Nel 2001, sotto i bombardamenti Usa, Bin Laden ed i leader di Al Qaeda sfuggirono alla cattura grazie agli uomini del network Haqqani. I generali pakistani, che lo hanno sempre coccolato, ritengono Jalaluddin e il figlio Sirajuddin tra i loro migliori alleati per riprendere l’influenza sulla Linea Durand, la frontiera popolata dai pashtun: per Islamabad l’Afghanistan è parte vitale della sua “profondità strategica” perché sull’altro fronte c’è l’India.

Gli Usa riempirono di medaglie i generali pakistani che contribuirono al crollo del Muro nel’89, ma questi sono anche i maggiori alleati esterni di alcuni gruppi talebani pur essendo il Pakistan un Paese nel mirino degli attentati. Con i suoi servizi segreti (Isi), Islamabad spalleggia da sempre la guerriglia talebana e, nonostante le minacce Usa, continua a manovrare i gruppi islamici radicali facendo leva sulle rivalità locali, mai sopite, tra l’etnia maggioritaria dei pashtun e le altre componenti della società afghana. E i talebani sfruttano le logiche tribali per trasformare il conflitto su base etnica e religiosa (guerra agli sciiti e agli hazara) e minare la stessa compagine governativa di Kabul. In Afghanistan, teatro impegnativo anche per le forze armate italiane che hanno schierato a Herat 900 soldati, si misurano le contraddizioni e i limiti della strategia Usa. E così Trump, sulla spinta dei suoi generali, dovrà inviare altre truppe in appoggio agli 8.800 soldati Usa già sul terreno insieme ad altri 6.500 degli alleati e della Nato. Basteranno?
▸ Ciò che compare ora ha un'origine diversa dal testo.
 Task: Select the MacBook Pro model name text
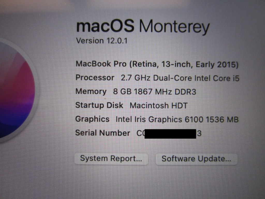pos(101,64)
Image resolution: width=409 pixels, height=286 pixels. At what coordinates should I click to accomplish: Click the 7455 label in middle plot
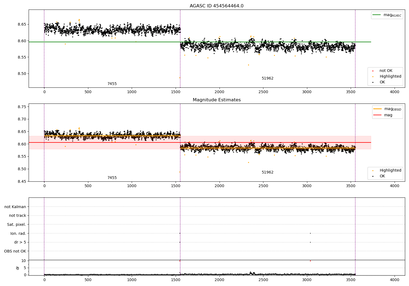(x=112, y=178)
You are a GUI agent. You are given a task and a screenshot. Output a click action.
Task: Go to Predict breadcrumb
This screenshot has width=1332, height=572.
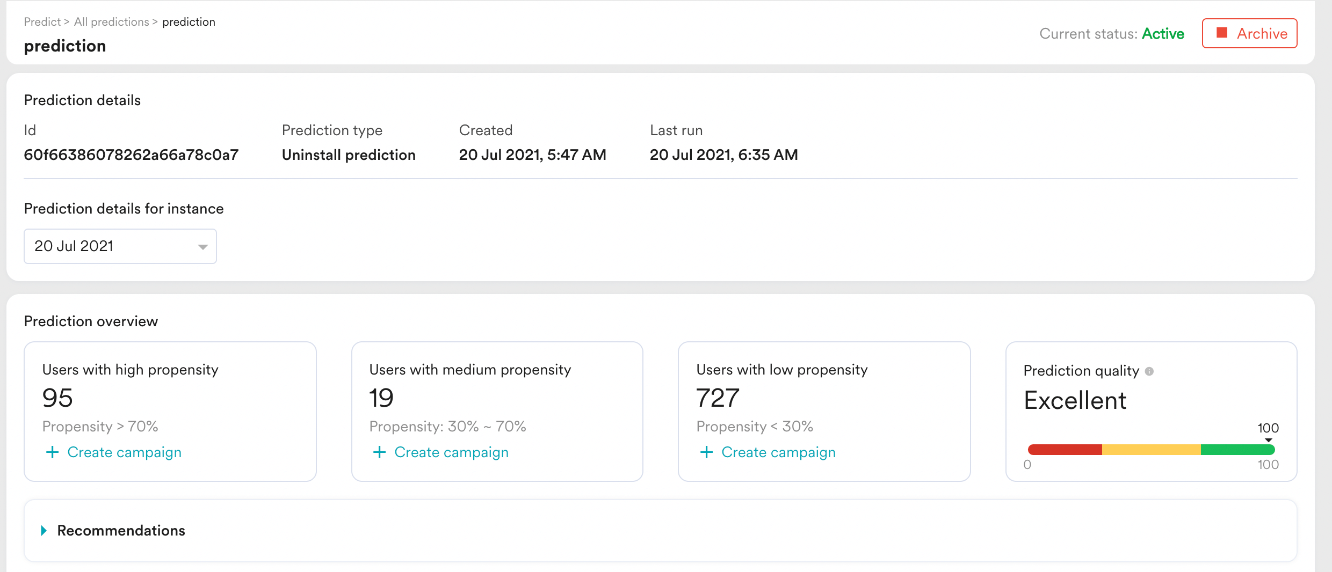coord(42,22)
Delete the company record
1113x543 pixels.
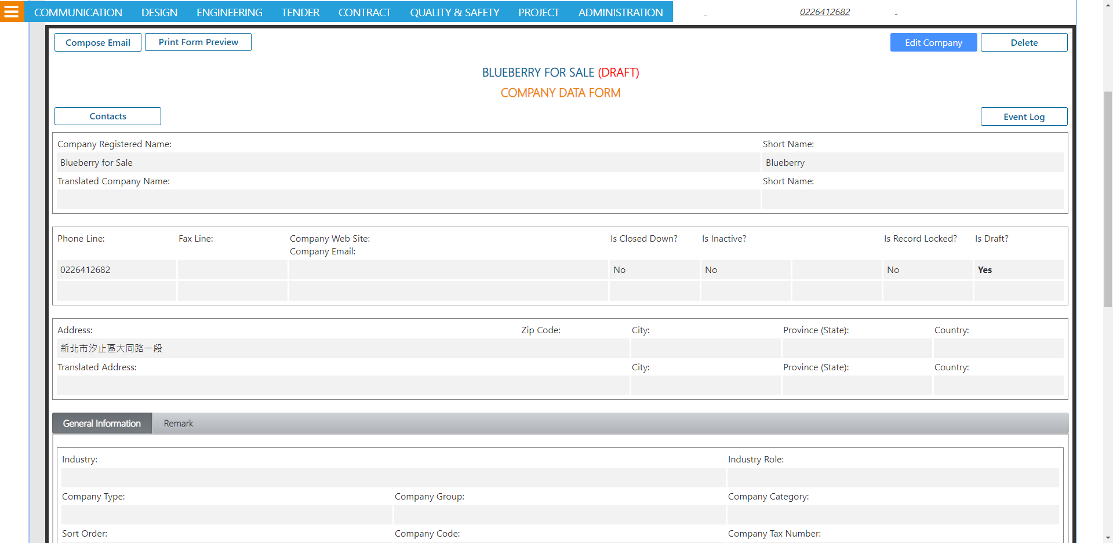coord(1024,42)
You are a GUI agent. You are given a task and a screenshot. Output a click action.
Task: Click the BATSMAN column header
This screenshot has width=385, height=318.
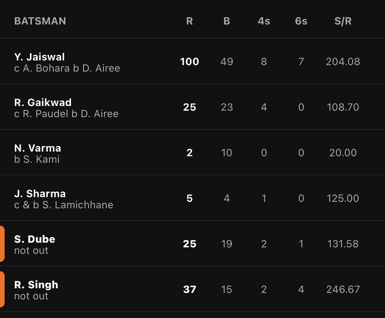[40, 21]
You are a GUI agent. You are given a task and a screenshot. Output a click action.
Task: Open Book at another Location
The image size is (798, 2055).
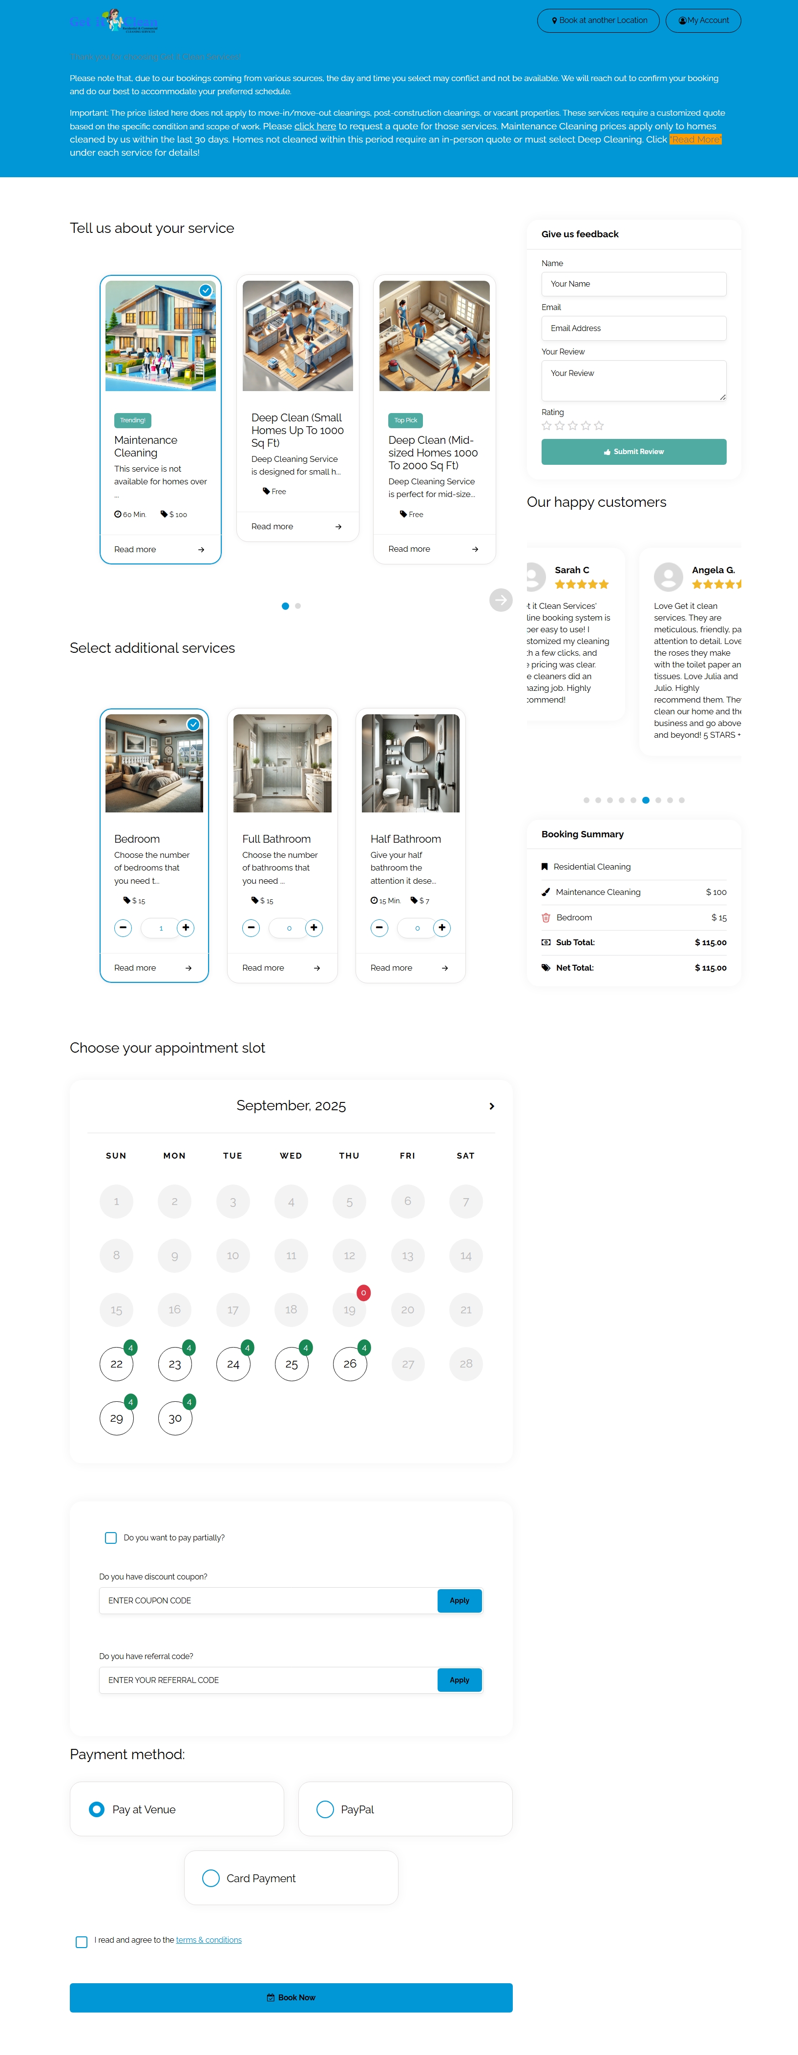click(599, 21)
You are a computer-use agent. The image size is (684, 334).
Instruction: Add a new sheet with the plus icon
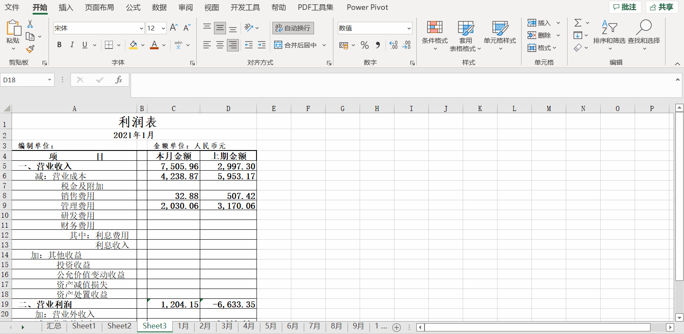coord(397,327)
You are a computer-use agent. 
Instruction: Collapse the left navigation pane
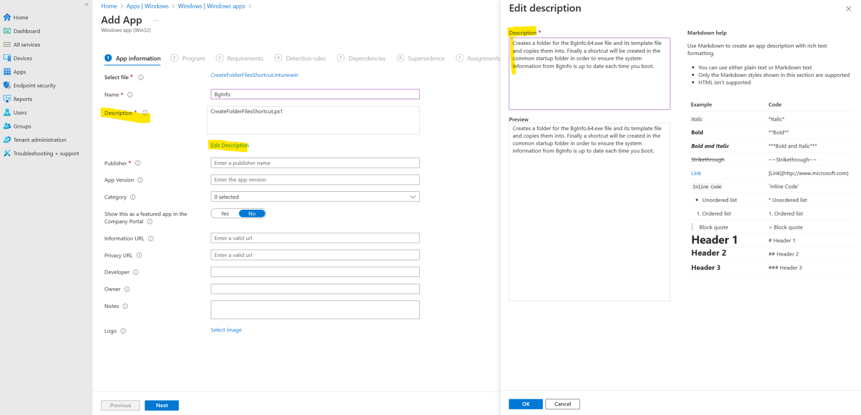click(86, 4)
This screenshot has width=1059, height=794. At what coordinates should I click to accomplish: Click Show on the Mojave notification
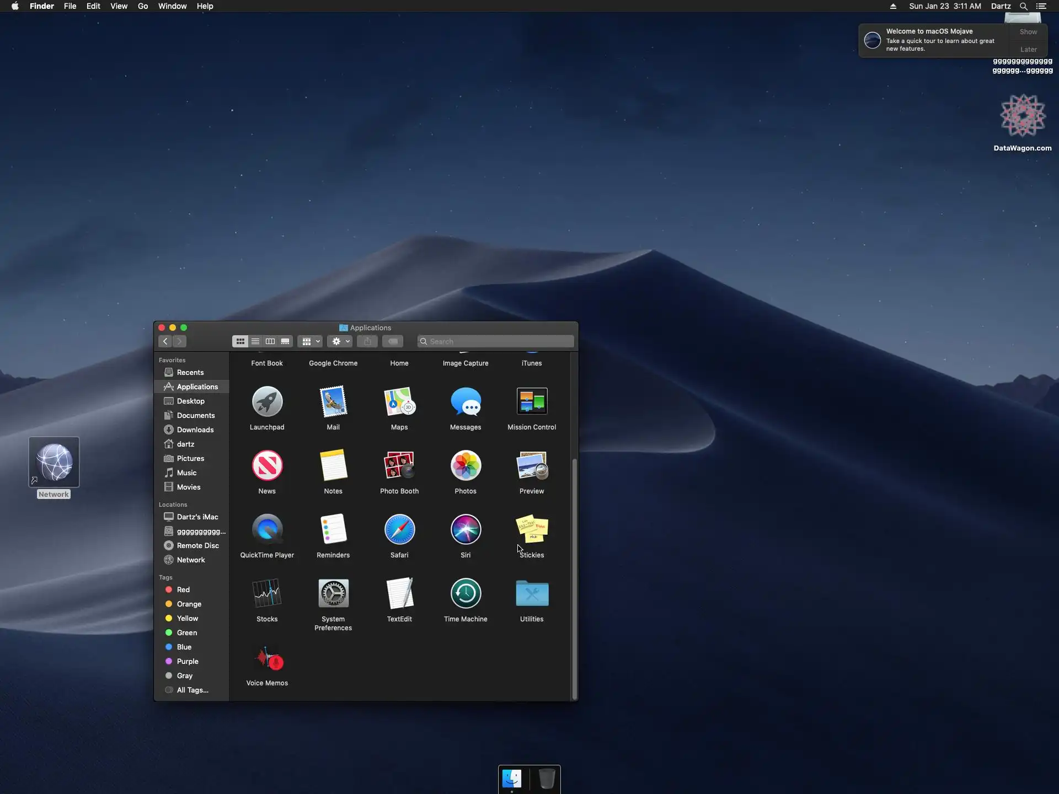click(1028, 32)
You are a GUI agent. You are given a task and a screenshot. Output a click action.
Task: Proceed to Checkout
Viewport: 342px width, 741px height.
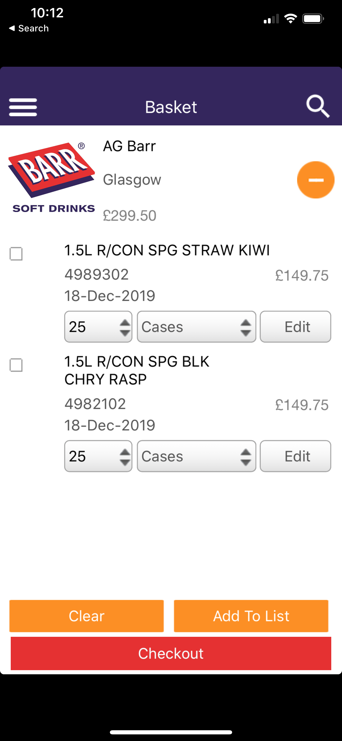click(171, 653)
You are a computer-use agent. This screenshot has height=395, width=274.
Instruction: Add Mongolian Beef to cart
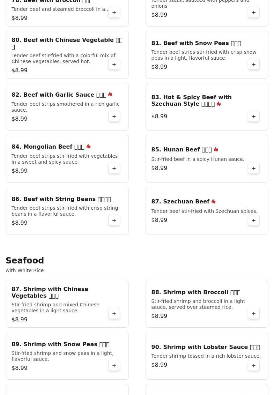click(114, 169)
Il generale Roger Turner, tornando in queste settimane nell’Helmand, dove aveva già combattuto anni fa, ha avuto una cattiva sorpresa. I marine hanno dovuto alleggerire l’assedio al capoluogo Lashkar Gah mentre l’intera provincia è in mano ai talebani che hanno fatto fuori tutti i capi tribali con cui Turner aveva a suo tempo negoziato la difesa della regione, strategica per la guerriglia e il traffico dell’oppio. I talebani non hanno fatto molta fatica a conquistare questa area.

Gli americani mettono i soldi per l’esercito afghano rifornendolo di armi e carburante che poi i comandanti rivendono alla guerriglia. La polvere dell’Afghanistan da due secoli offusca le strategie delle superpotenze, così come le idee malsane di politici populisti che si preoccupano solo del loro interesse e non certo di quel populismo che nacque come un movimento politico e intellettuale della Russia della seconda metà del XIX secolo, caratterizzato da idee socialisteggianti e comunitarismo rurale che gli aderenti ritenevano legate alla tradizione delle campagne russe.